Thanks for speaking out for these innocent widows. We all have and must play our part in eradicating this global "cancer" as in widowhood rites.

Oluwatoyin Olabisi
Jun 22
Jun 22

Yes Lisbeth, we must all join hands and stop this cancerous practice

SIMON MUREU
Jun 22
Jun 22

for as long windows continue to face horror and many in community care less

Oluwatoyin Olabisi
Jun 22
Jun 22

Thank you Simon. it is good to hear a Man's perspective. Celebrate you. Please like my NGO Facebook page on https://web.facebook.com/wgcceo/
Thank you

Jill Langhus
Jun 22
Jun 22

Hi Oluwatoyin,

Thanks for sharing your sad, but informative post about widows. I agree with you. If empowering these women, putting pressure on the government and educating women about their rights ends these outdated, heinous traditions, then I'm all for it. I hope it happens sooner rather than later. Please keep us posted.

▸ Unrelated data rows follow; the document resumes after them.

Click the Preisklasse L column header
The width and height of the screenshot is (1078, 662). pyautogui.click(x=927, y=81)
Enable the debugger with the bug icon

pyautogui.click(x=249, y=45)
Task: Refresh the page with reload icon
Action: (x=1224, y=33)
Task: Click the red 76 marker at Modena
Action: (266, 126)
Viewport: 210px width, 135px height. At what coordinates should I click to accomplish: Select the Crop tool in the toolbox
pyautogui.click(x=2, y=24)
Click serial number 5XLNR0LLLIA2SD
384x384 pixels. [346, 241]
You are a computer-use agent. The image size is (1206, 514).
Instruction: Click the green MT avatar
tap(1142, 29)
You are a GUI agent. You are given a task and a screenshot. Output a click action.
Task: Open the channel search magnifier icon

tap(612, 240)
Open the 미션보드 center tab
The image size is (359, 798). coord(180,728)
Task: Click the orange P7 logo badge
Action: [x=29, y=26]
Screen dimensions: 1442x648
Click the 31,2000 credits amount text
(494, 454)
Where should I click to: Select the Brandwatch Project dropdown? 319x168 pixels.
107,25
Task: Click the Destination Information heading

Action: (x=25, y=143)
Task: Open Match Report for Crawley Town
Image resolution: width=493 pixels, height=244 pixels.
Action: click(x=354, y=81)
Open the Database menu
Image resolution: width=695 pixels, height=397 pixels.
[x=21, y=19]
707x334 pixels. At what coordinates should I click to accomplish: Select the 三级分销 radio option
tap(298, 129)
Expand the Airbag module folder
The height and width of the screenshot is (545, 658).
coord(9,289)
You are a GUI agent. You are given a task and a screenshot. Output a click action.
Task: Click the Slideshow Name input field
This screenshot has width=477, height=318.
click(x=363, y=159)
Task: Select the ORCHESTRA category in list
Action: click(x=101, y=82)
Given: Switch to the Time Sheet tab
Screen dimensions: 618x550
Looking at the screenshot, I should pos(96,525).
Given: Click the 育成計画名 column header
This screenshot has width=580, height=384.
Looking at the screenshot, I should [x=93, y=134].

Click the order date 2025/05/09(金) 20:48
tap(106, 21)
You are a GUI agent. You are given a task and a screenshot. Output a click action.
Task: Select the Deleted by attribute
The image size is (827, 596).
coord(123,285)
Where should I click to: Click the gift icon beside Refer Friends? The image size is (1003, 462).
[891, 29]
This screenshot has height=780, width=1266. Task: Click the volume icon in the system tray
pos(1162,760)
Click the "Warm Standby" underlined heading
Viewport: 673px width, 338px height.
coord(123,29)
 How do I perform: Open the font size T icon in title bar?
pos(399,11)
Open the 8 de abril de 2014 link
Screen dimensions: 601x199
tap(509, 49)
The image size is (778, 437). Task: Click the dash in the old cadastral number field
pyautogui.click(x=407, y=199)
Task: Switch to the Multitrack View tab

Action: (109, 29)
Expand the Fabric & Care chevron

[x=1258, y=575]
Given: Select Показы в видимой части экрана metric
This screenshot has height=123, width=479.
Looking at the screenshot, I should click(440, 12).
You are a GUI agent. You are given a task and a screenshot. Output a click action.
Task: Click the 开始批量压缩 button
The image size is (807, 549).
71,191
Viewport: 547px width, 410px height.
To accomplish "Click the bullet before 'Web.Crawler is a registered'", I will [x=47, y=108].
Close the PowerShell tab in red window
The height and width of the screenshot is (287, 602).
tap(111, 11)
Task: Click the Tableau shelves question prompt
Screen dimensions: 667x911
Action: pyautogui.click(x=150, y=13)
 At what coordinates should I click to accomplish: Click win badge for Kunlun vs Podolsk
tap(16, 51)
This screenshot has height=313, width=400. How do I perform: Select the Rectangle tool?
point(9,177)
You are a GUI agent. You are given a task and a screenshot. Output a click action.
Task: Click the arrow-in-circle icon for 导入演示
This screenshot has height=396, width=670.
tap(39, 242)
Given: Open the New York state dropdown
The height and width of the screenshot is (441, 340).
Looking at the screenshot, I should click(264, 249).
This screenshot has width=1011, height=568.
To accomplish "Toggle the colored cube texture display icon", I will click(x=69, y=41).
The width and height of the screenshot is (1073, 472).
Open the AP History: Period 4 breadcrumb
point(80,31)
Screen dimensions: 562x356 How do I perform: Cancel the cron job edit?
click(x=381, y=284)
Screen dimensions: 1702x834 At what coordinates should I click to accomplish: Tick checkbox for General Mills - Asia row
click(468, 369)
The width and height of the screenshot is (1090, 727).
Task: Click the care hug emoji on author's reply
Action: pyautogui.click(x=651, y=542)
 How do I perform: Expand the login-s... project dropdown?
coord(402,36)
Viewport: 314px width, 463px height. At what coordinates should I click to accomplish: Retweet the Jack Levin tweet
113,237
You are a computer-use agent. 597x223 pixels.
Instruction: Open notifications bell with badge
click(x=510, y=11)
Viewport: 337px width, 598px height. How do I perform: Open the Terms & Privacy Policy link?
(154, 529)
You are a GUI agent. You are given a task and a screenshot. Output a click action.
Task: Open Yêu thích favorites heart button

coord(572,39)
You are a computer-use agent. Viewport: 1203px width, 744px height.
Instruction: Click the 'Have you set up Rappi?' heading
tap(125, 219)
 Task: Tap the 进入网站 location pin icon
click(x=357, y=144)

Hope you're having a good weekend:-)

Oluwatoyin Olabisi
Jun 22
Jun 22

Celebrate you Jill.We all must connect and put our voice. Thank you

Jill Langhus
Jun 23
Jun 23

Thank you, and you:-) I agree.

You're welcome!

XX

Tamarack Verrall
Jun 22
Jun 22

Dear Oluwatoyin,
It is because of you and other World Pulse sisters that a big light is being shone on the dehumanizing, painful and completely unjust treatment that so many women face when they become widows. "There is the need for Civil Society Organizations and Feminist Organizations to stop handling cosmetically a number of these issues affecting widows but to take the bull by the horn". Yes! We all need to speak out more loudly and clearly about the inhumane treatment and bring it front and centre into the list of essential changes as we work together to end every form of discrimination. This is a big one and affecting sooo many women terribly!
Love in sisterhood,
Tam

Oluwatoyin Olabisi
Jun 22
Jun 22

I agree no less. Thank you

Obisakin Busayo
Jun 24
Jun 24

You are correct my Sister, thank you for raising your voice on this! We must all join this cause and stop the violence against widows in our midst.
Love
Busayo

All truly and well said. Thank you for sharing the ordeals of widowhood.

Kirthi
Jun 27
Jun 27

Thank you for your powerful story, dear Oluwatoyin!